:: Dataset ::
--- Begin ---
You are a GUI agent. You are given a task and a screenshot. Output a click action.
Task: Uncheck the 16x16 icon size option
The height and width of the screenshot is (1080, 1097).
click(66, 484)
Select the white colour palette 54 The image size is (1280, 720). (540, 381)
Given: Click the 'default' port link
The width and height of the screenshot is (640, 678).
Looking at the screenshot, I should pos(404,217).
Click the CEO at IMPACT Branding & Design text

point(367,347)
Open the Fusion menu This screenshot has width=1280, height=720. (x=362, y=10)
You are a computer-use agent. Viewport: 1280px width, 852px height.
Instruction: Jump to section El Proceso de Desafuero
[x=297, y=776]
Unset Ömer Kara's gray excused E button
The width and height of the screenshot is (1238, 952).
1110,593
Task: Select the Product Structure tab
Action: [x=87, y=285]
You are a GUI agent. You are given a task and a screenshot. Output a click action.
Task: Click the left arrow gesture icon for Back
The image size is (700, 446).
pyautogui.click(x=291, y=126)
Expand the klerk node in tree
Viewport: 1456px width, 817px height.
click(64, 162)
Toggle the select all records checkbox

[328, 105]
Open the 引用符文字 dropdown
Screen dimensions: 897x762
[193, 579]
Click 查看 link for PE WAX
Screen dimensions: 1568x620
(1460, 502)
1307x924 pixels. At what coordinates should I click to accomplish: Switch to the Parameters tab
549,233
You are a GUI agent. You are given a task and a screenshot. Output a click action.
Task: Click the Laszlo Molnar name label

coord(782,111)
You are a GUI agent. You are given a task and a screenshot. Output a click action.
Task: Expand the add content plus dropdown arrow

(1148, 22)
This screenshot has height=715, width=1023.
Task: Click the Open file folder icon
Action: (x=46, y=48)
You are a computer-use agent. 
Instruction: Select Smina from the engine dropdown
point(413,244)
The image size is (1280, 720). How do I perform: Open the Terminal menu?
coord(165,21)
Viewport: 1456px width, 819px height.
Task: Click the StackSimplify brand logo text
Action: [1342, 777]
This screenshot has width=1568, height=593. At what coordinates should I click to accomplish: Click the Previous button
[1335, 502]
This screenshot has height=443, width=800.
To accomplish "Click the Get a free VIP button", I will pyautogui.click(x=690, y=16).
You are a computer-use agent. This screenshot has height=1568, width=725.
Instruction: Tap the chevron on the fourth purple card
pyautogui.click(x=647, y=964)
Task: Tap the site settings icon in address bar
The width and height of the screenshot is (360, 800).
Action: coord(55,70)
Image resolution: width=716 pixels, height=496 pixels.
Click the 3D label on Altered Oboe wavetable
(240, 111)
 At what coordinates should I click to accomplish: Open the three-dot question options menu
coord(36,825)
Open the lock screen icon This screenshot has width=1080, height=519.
--- End ---
Count the lines in the items above that contain the string "accomplish", treating uppercase and lowercase as distinct, and give only the number.

:: Task response ::
4